Formal charges at the EEOC have generally been steady, which may not be an accurate reflection of what’s happening to people at work. For example, the EEOC had 95,000 formal charges in 2008 and 93,000 in 2009. Ishimaru said the poor economy could be to blame for the stagnant numbers as more people may be willing to “suck it up” to hold on to their jobs.

But as the cases come in, and seem to have increased recently, the EEOC’s challenge is to continue to go after the most blatant violations, particularly race discrimination, as well as more subtle, systemic forms of discrimination. Ishimaru used credit checks as part of the hiring process as an example. “Where is the link between this screening device and the applicant’s ability to do the job?” he said.

Ishimaru said the EEOC would work to find that balance and the office would bring more lawsuits. “The best way to avoid a lawsuit is to step back and think, ‘Is what you’re doing going to get you to where you want to be?’” he explained.

The good news for the executives in the room was that big companies like theirs are wiser about the workplace and their employees. “It’s part of the evolution of their desire to get and keep good employees,” Ishimaru said. “There’s been tremendous progress under the radar.”

3 Comments

  • Anonymous

    “How do we teach people that it wasn’t that long ago that discrimination and segregation were legal and acceptable in this country?”

    Well, we could hold whites to higher standards in college admission, and give extra credit to blacks and el hispanico/as because of their skin color and their parents’ accented speech. And then we could ice the Affirmative Action cake by labelling Asians as “over-represented minorities”, and try to hold them back as much as we do whites. That might teach people that it wasn’t that long ago that discrimination and segregation were legal and acceptable in this country, hayna? Or no?

  • You are totally misinformed (Guest) and have totally missed the point of Commissioner Ishimaru’s statement. It’s people like you that make anti-discrimination laws necessary. “Extra credit”? That’s a joke! All anyone wants is an equal playing field. People who discriminate still exist because they are the same people that sent Ishimaru’s family to an internment camp by painting everyone in the Japanese race as the enemy in this country. Get a clue!
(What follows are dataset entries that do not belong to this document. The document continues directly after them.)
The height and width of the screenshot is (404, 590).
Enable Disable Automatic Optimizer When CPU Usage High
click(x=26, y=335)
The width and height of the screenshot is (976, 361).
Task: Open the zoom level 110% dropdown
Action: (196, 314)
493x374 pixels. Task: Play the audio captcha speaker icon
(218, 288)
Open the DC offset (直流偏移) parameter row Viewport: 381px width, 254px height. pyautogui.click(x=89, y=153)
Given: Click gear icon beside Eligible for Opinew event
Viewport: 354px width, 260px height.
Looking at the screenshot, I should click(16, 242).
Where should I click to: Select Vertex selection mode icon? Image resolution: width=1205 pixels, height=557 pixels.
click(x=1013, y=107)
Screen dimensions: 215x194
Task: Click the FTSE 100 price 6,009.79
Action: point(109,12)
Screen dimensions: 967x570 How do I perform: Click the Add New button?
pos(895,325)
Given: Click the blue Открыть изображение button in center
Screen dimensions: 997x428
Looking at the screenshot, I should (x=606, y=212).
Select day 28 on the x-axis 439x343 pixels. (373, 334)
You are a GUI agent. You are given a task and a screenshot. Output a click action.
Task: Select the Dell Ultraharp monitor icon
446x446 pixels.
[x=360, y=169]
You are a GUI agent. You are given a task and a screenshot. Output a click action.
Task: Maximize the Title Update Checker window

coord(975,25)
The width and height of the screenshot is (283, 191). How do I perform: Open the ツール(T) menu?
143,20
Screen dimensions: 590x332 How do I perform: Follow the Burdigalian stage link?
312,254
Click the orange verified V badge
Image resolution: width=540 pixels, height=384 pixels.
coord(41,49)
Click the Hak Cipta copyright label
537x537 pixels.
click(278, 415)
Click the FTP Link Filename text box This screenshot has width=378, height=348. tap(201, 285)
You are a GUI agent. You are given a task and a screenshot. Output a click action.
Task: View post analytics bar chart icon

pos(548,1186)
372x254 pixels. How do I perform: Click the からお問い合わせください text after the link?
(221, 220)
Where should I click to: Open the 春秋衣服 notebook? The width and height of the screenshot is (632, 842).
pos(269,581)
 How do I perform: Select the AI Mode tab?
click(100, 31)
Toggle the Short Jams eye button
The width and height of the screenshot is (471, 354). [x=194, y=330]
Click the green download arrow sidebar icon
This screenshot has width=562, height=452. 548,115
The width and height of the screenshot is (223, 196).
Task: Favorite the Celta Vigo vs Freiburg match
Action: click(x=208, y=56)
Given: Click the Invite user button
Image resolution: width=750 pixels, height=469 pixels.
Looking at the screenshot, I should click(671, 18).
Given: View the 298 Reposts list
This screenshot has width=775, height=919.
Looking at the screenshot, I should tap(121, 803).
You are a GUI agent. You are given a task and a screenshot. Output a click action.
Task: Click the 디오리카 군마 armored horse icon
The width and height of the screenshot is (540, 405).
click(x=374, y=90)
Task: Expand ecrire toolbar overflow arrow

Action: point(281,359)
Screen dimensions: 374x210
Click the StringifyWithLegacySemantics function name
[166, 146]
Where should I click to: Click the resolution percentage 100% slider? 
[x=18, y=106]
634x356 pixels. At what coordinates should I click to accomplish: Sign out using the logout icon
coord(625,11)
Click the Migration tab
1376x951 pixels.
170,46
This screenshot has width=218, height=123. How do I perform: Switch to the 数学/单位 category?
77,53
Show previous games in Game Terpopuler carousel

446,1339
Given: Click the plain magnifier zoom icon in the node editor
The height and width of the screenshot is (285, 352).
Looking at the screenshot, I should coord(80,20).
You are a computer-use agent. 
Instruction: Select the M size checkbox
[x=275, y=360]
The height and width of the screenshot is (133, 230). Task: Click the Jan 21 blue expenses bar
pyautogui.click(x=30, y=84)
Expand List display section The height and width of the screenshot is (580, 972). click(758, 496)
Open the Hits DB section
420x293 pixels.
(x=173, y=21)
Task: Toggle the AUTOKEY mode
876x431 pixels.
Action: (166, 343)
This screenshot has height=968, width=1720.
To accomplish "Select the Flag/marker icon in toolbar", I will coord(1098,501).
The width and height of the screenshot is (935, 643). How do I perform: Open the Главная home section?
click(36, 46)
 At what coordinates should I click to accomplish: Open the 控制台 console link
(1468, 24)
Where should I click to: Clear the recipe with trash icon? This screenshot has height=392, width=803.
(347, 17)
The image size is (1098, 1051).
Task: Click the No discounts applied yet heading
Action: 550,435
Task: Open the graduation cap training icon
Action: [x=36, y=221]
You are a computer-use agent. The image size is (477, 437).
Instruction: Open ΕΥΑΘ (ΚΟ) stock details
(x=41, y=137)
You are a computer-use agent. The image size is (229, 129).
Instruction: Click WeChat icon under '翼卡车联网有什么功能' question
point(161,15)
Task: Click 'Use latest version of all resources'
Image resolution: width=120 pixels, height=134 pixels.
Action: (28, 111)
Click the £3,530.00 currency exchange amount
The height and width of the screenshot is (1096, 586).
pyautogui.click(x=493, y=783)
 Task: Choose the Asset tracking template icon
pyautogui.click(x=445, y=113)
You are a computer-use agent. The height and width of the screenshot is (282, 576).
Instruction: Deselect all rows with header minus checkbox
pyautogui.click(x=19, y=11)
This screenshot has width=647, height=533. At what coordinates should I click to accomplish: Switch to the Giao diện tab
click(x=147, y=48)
  • The state of the economy brings out the real truth in people. The reality of it all is that even with a minority President who truly knows what he is doing. The respect for different cultures, diversity, the fairness is still not their. When we are disrespecting and treating each other wrong, we try to rationalize and try to justify how we treat each other. The truth is people will never do what’s right, and fair unless you constantly watch them and penalize them, for breaking the law. Oh but then they change the law. With all of the regulations, policies and procedures in place, people still discriminate. They use more subtle tactics. They blame you for what they have done. Then the system is so clogged with complaints, and not enough staff to investigate, so only the blatant violations are identified. We need to educate the public more and more and more. Expose the companies and corporations.